(Data listing)

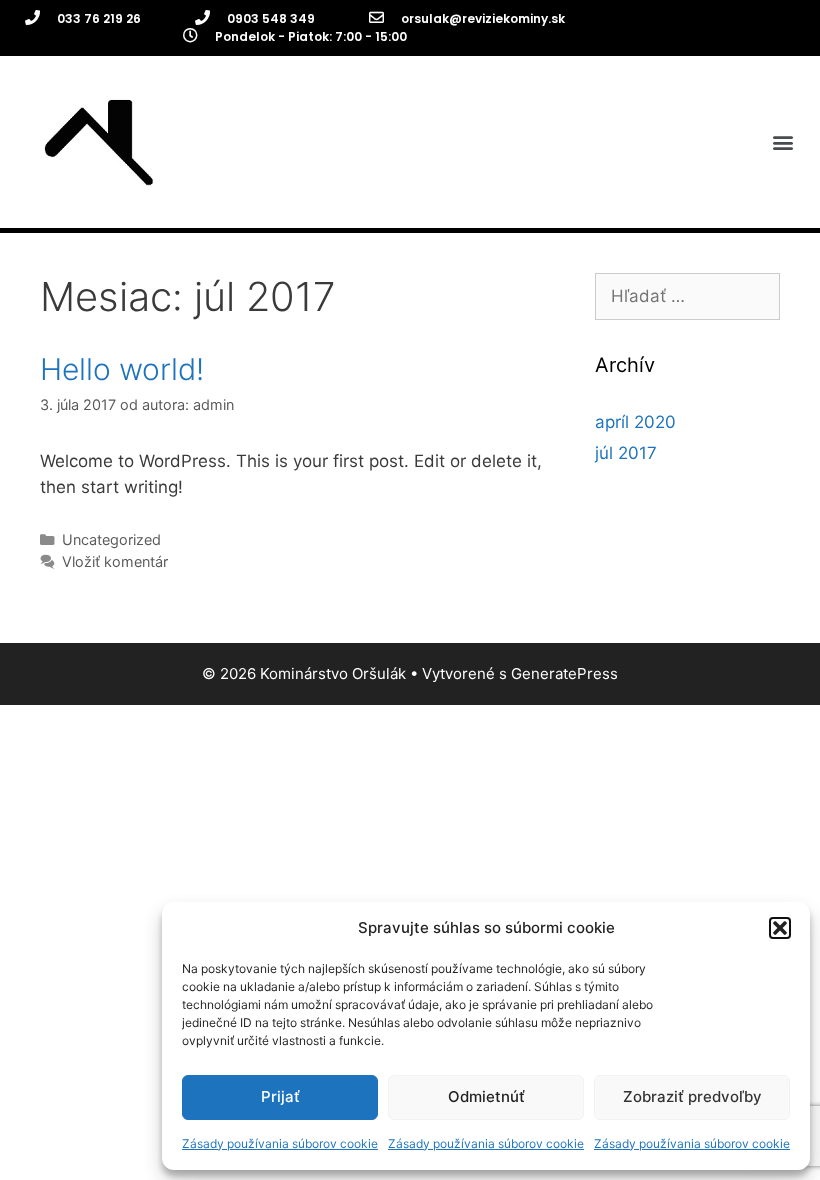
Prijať (280, 1096)
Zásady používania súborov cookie (280, 1143)
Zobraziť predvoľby (692, 1096)
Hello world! (122, 369)
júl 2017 (626, 453)
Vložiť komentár (115, 561)
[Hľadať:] (687, 296)
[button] (780, 928)
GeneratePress (564, 673)
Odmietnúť (486, 1096)
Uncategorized (111, 539)
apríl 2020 (635, 422)
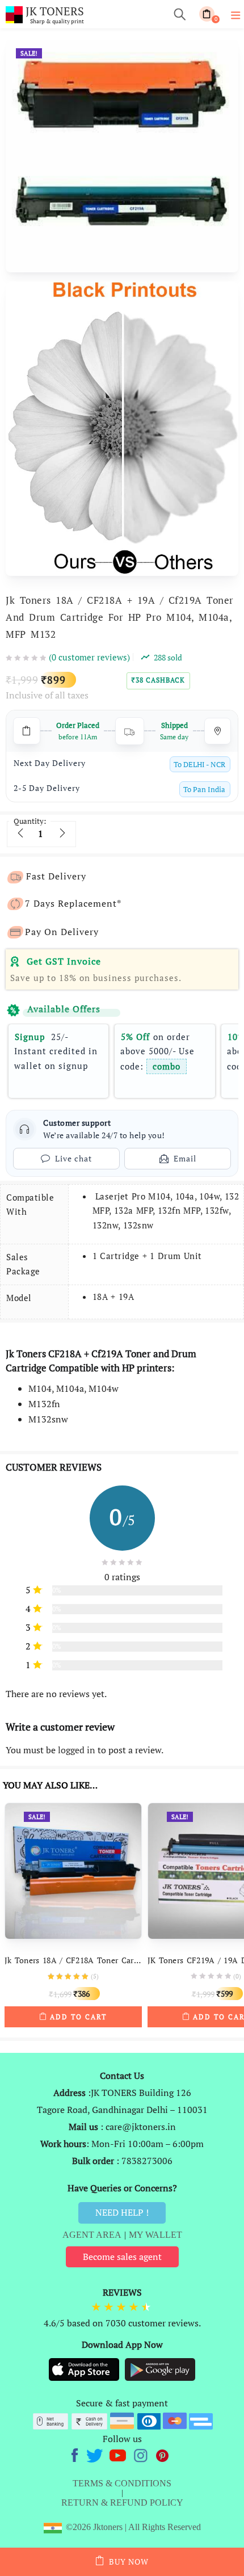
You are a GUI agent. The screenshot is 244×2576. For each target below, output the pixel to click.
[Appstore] (85, 2369)
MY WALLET (155, 2235)
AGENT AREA (91, 2235)
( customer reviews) (89, 657)
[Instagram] (141, 2454)
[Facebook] (76, 2454)
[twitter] (96, 2454)
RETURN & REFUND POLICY (122, 2502)
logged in (76, 1750)
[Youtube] (119, 2454)
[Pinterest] (163, 2454)
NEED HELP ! (122, 2212)
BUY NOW (129, 2561)
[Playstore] (160, 2369)
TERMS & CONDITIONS (122, 2483)
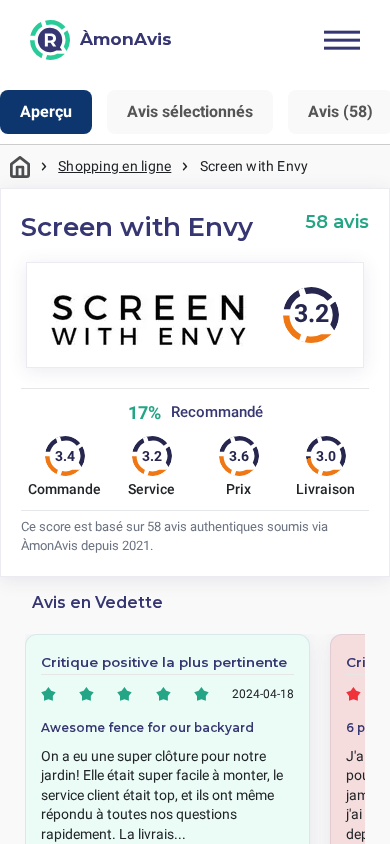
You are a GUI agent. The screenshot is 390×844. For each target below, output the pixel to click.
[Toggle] (342, 40)
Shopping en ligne (114, 166)
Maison (20, 166)
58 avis (337, 221)
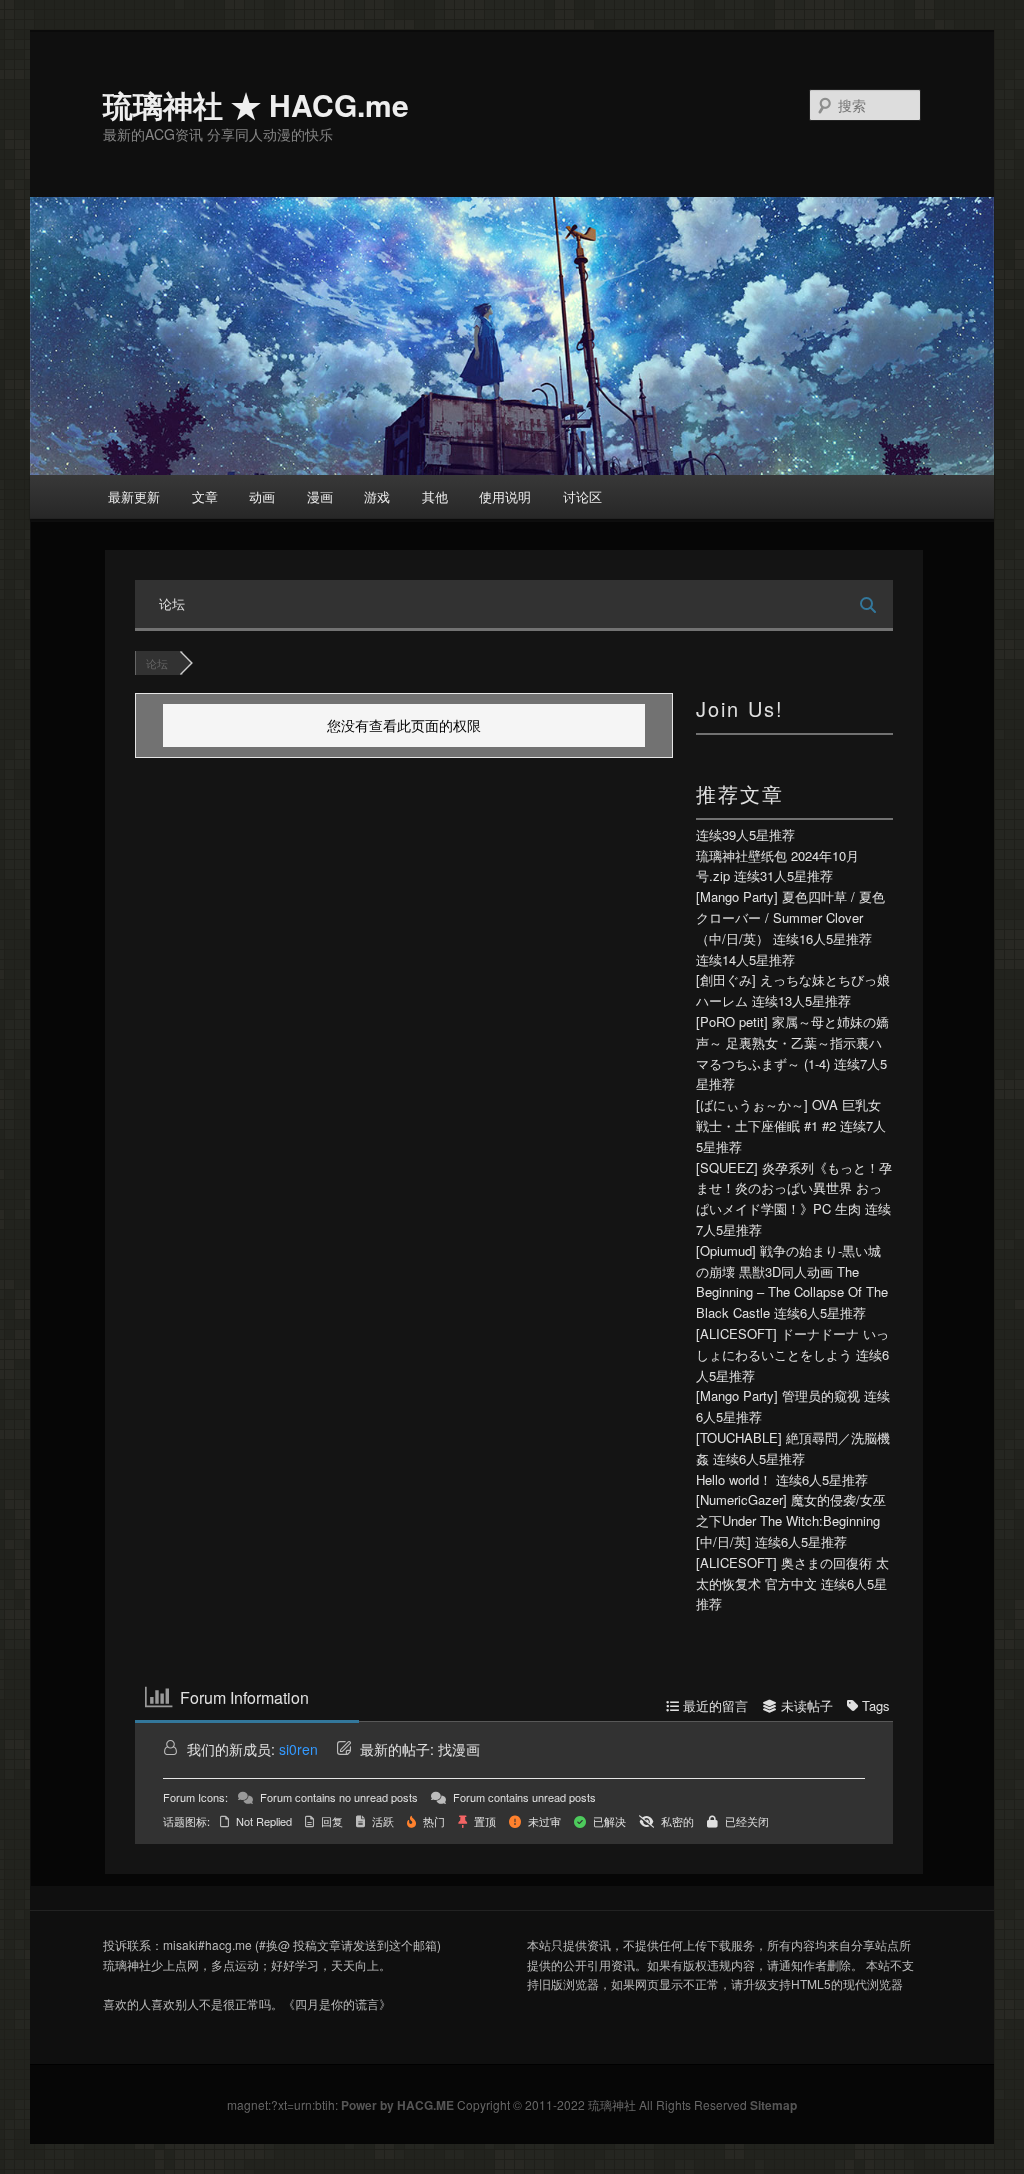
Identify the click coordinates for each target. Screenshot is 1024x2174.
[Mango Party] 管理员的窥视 (778, 1395)
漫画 (320, 496)
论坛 (172, 603)
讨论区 (582, 496)
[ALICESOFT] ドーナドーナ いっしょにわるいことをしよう (792, 1344)
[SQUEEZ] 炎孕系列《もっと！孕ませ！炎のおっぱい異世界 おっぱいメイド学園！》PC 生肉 (794, 1188)
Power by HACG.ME (399, 2105)
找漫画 (459, 1749)
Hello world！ (734, 1479)
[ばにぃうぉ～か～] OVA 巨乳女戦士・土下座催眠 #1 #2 (788, 1115)
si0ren (298, 1749)
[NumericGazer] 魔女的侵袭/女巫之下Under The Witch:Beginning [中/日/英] (791, 1520)
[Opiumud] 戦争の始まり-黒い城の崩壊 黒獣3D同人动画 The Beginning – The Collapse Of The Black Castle (792, 1281)
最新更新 (134, 496)
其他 (435, 496)
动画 (262, 496)
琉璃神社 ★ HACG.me (256, 104)
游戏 (377, 496)
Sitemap (773, 2105)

(End Data listing)

*Work to complete*.
Please retype exactly the line containing "论坛 (172, 603)" and each line after it to the end of the records, and nothing more.

*The answer*.
论坛 (172, 603)
讨论区 (582, 496)
[ALICESOFT] ドーナドーナ いっしょにわるいことをしよう (792, 1344)
[SQUEEZ] 炎孕系列《もっと！孕ませ！炎のおっぱい異世界 おっぱいメイド学園！》PC 生肉 (794, 1188)
Power by HACG.ME (399, 2105)
找漫画 (459, 1749)
Hello world！ (734, 1479)
[ばにぃうぉ～か～] OVA 巨乳女戦士・土下座催眠 #1 #2 (788, 1115)
si0ren (298, 1749)
[NumericGazer] 魔女的侵袭/女巫之下Under The Witch:Beginning [中/日/英] (791, 1520)
[Opiumud] 戦争の始まり-黒い城の崩壊 黒獣3D同人动画 The Beginning – The Collapse Of The Black Castle (792, 1281)
最新更新 (134, 496)
其他 (435, 496)
动画 (262, 496)
琉璃神社 ★ HACG.me (256, 104)
游戏 (377, 496)
Sitemap (773, 2105)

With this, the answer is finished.